■ What the task requires ■
Copy every one of the rows below word for word, reproducing each line without any change.

■ Listed entries ■
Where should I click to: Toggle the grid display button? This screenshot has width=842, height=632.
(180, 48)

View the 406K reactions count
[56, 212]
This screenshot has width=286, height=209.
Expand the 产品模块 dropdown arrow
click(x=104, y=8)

■ Answer for the task ■
Where should I click to: Toggle the grid display button? This screenshot has width=842, height=632.
(180, 48)

View the 406K reactions count
[56, 212]
This screenshot has width=286, height=209.
Expand the 产品模块 dropdown arrow
click(x=104, y=8)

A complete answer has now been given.